Mr. Suzuki Shunichi, Finance Minister of Japan and Mr. Emmanuel Moulin, Director General of the Treasury, France, and Mr. Shehan Semasinghe, State Minister of Finance, Sri Lanka, were present in the meeting. Mr. Ranil Wickremesinghe, President and Minister of Finance of Sri Lanka, participated virtually.
The purpose of the event was to demonstrate the multilateral cooperation regarding the debt restructuring process among the creditors, together with Sri Lanka. In the event, the ministers announced the launch of the debt restructuring negotiation process on Sri Lanka under the three Co-Chairs: India, Japan, and France, to lead coordinated debt restructuring of Sri Lanka.
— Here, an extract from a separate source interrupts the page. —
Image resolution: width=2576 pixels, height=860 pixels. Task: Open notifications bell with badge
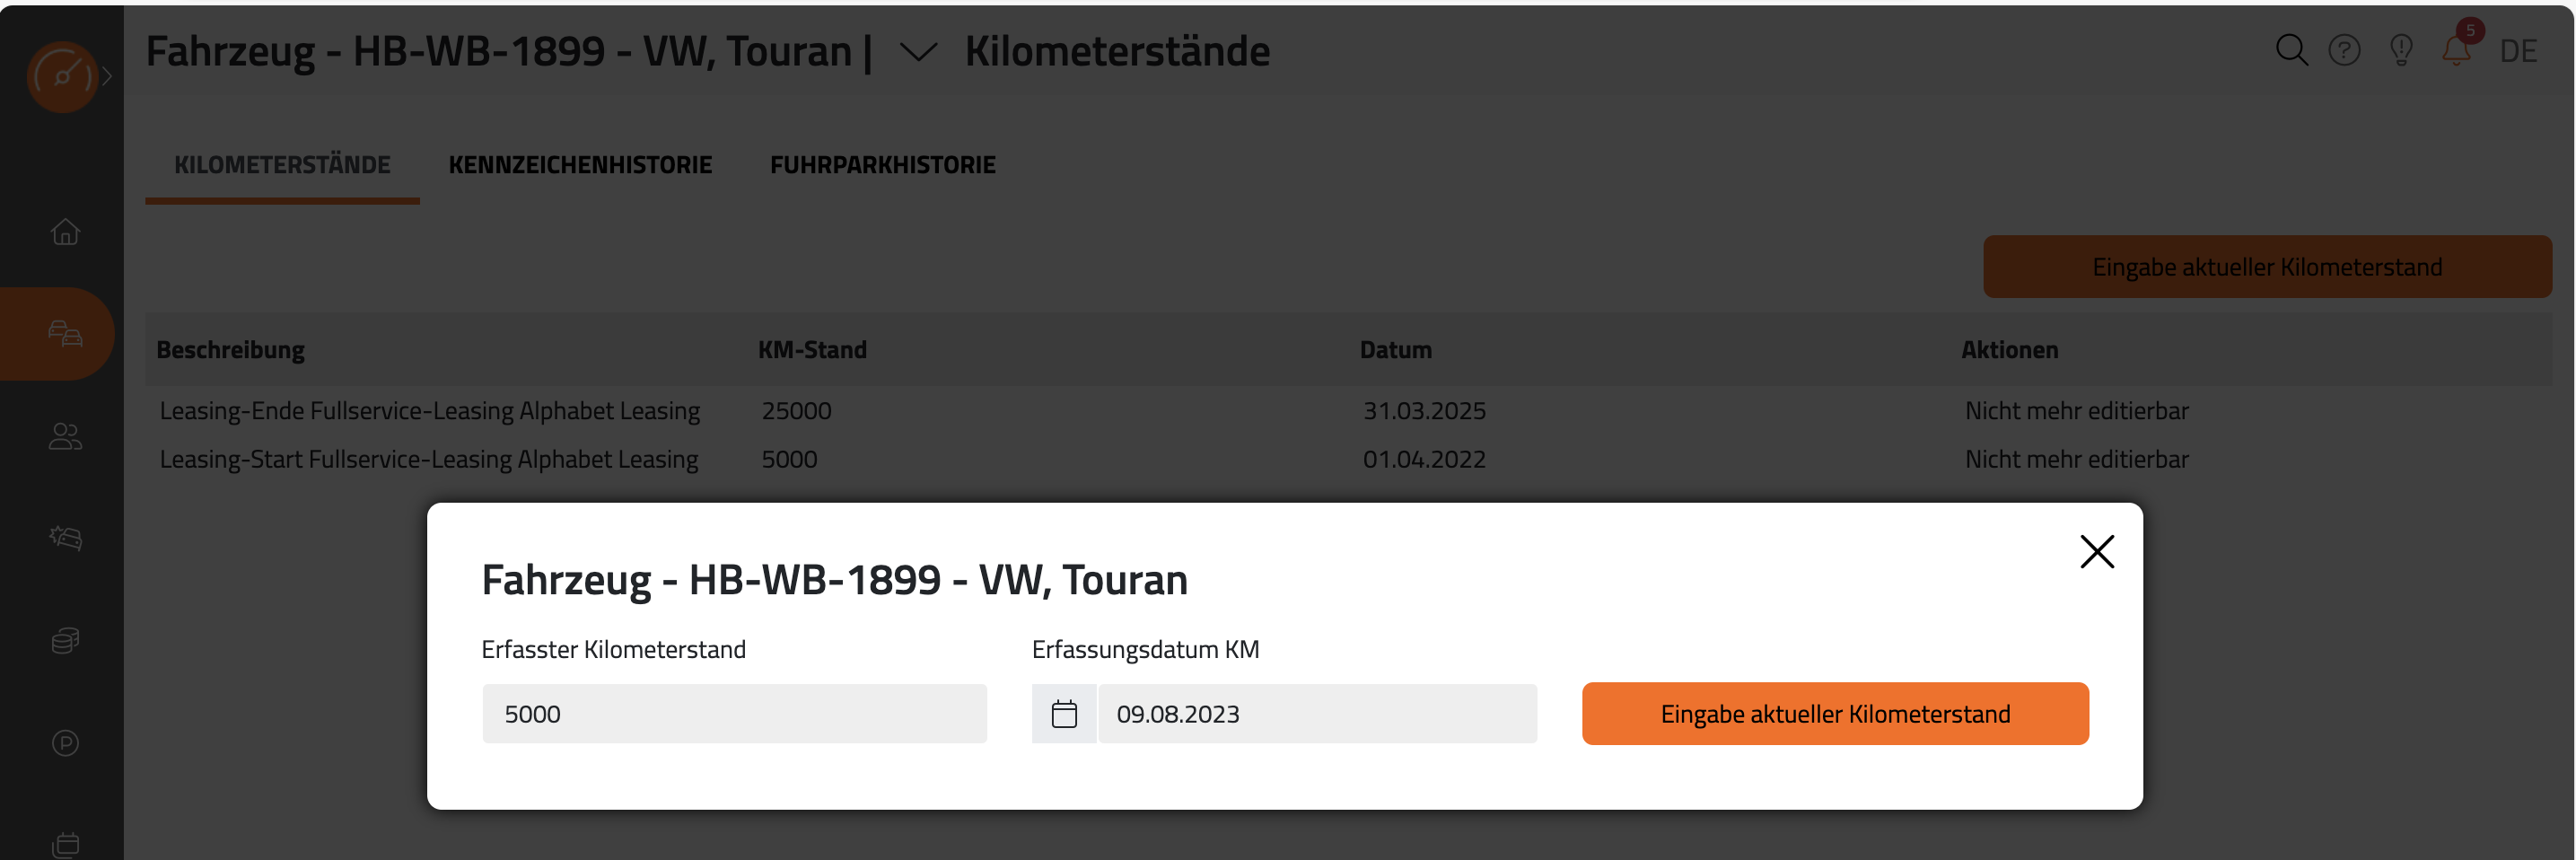point(2458,46)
Union Finance Minister Smt. Sitharaman expressed India’s commitment to support Sri Lanka in dealing with its current economic crisis. She emphasised that a collaboration among creditors is important to ensure transparency and equality in treatment of all creditors in the debt restructuring discussions.
What led to the economic crisis?
The government blamed the Covid pandemic, which badly affected Sri Lanka’s tourist trade – one of its biggest foreign currency earners.
It also said tourists were frightened off by a series of deadly bomb attacks in 2019.However, many experts blame Mr Rajapaksa’s economic policies.
At the end of its civil war in 2009, Sri Lanka chose to focus on providing goods to its domestic market, instead of trying to boost foreign trade.
This meant its income from exports to other countries remained low, while the bill for imports kept growing.
Sri Lanka now imports $3bn more than it exports every year, and that is why it ran out of foreign currency.
At the end of 2019, Sri Lanka had $7.6bn in foreign currency reserves, which have dropped to around $250m.
Mr Rajapaksa also introduced big tax cuts in 2019, which lost the government more than $1.4bn a year in revenues.